# Help me understand Partita IVA, is there an alternative?



## kieronm (Sep 18, 2017)

Hi everyone! I am looking for some financial advice (PARTITA IVA, TAXES ETC) if anyone is able to help me.

I am a UK resident living in Milan at a permanent address and have obtained a fiscal code. I have been offered a job and my prospective employer wants to pay me on a freelance basis as the salary will increase during my first year of employment.

They have recommended I apply for a "Partita IVA." Does anyone have experience with this? I want to understand if it is possible for me to apply and/if there will be heavy taxes on my salary (because if so I would like to negotiate my contract). 

I would also like to know if there is a thriftier way of taking a freelance wage whilst here in Italy, i.e. can I be paid into my English account?

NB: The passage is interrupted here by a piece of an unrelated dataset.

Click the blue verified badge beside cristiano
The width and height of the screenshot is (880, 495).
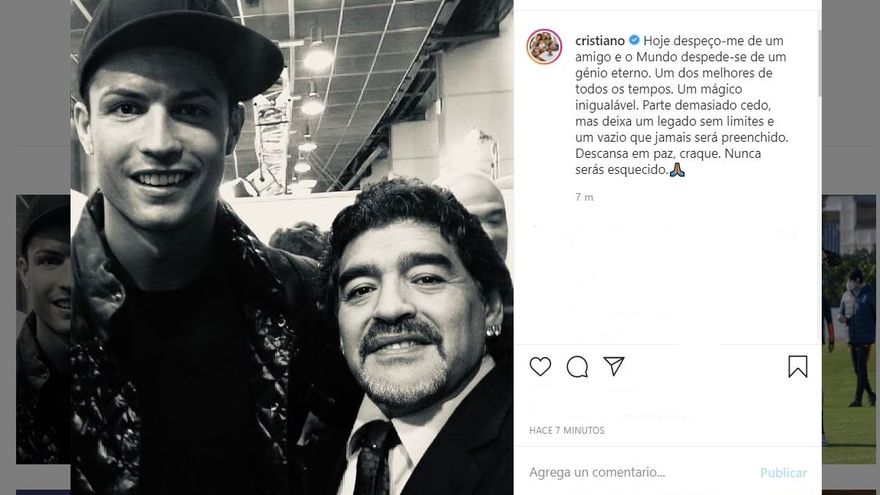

Any help/advice would be great!


----------



## GeordieBorn (Jul 15, 2016)

A quick search of "partita iva in english" would worry me that they are asking! Work in Italy, then you likely have to pay tax there and it will be high!


----------



## KenzoXIV (Nov 13, 2013)

kieronm said:


> Hi everyone! I am looking for some financial advice (PARTITA IVA, TAXES ETC) if anyone is able to help me.
> 
> I am a UK resident living in Milan at a permanent address and have obtained a fiscal code. I have been offered a job and my prospective employer wants to pay me on a freelance basis as the salary will increase during my first year of employment.
> 
> ...


Hi,

A partita IVA is basically a tax code. Taxes are higher in Italy compared to the UK so be prepared to pay a higher amount. Legally this is the way freelance workers tend to go in Italy. Unfortunately being paid into a UK account will make no difference as you have to pay tax in the country which you are legally resident. You can get round this if you stay in Italy less than (I think but you need to google this) 180 days. This will mean you can be resident in a more tax friendly country.

I hope this helps.

Kenzo


----------



## Brit (really) (Sep 6, 2017)

How can you be a UK resident if you have a permanent address in Italy?


----------



## Claudine M. (Aug 30, 2016)

Italians understand permenant residence differently. 'Permenant' just means you have something like a rental contract, for example. They use that contract to help you fill out all the forms to get insurance, cell phones, bank accounts etc. I didn't think they actually expected people to have real residency.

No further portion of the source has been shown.